Should Trump be imposing sanctions on China’s CCP members?
- Mao Zedong (1893-1976) founded the People’s Republic of China in 1949 and ruled as chairman to the Chinese Communist Party (CCP) until his death.
- The CCP was founded in 1921 by Marxist revolutionaries Li Dazhao and Chen Duxiu. Under Chairman Mao’s “Great Leap Forward” initiative (spanning 1958-1962), nearly 45 million Chinese citizens were murdered under the regime’s authoritarian rule.
- China is the world’s most populous country, containing a recorded 1.43 billion in 2019. India is the world’s second-most populous country, closing the gap at 1.38 billion.
- Sanction is defined as “an official order that limits trade, contact, etc. with a particular country, in order to make it do something, such as obeying international law.”
- A list of recorded human rights violations and general grievances against the CCP includes, but is not limited to, the recent crushing of Hong Kong’s democracy; the unlawful detainment and 're-education' of the minority Muslim population; China’s one-child policy (1979-2015), which forced many abortions, infanticide, forced sterilizations, and child abandonment on countless women and families; continued forced sterilizations and forced abortions still happening today; China’s “surveillance state” routinely silencing critics at home and abroad; illegal organ harvesting of detainees; and more.

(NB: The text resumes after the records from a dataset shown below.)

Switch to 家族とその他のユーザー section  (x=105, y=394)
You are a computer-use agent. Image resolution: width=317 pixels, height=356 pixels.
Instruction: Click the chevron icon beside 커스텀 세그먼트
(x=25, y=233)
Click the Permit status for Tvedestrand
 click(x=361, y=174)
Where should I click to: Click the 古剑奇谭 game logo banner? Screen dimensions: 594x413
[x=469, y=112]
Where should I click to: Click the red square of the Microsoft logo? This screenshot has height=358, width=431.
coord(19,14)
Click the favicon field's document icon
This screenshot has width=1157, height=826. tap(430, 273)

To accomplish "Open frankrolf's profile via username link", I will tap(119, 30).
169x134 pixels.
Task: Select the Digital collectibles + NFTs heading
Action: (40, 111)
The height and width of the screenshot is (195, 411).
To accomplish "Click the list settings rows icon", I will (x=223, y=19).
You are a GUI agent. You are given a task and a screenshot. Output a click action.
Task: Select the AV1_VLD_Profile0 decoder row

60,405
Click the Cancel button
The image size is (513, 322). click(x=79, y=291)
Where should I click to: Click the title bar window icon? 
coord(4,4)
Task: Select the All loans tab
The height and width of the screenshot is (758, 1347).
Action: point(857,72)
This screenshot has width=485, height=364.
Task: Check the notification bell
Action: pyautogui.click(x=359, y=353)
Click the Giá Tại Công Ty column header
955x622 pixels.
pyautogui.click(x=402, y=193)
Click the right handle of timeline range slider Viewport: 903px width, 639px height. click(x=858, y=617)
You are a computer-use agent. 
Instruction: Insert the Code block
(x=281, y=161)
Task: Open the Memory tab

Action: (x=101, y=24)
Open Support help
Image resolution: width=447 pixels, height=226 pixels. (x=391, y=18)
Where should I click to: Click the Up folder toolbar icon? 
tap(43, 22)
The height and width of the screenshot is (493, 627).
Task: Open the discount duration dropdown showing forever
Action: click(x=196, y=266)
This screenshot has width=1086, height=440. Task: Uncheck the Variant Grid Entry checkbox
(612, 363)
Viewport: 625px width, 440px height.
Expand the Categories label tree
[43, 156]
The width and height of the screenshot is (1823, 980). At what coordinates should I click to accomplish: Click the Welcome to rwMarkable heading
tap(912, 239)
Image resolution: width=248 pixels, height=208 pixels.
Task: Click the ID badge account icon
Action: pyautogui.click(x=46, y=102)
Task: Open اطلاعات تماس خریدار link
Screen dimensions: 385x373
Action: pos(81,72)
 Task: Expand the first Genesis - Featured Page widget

President Trump is right to impose sanctions on China's CCP members as a way to hold them accountable for human rights abuses – most notably, the mass detention of an estimated one million Uighurs and Kazakhs (i.e., ethnic minority, Turkic-speaking, natives of Xinjiang – an autonomous territory in northwest China). The Chinese government instituted harsh controls and restrictions in the region under the guise of anti-terrorism. Detention facilities were constructed, and citizens systematically rounded up, charged with being 'suspicious persons,' and sent to camps for re-education and training. Former detainees describe the facilities more like a prison, with punishments that included 'food deprivation, handcuffing, solitary confinement, beatings and torture.'
China is one of the largest trading partners of the U.S., and our commercial interests and citizens working abroad in China are affected by the potential political unrest and security risks caused by a totalitarian government that routinely violates the human rights of its people. Instituting sanctions (e.g., travel restrictions, access to financial assets, etc.) against China's CCP members is a way to apply political pressure and gain the support of our international allies, while avoiding a more severe conflict.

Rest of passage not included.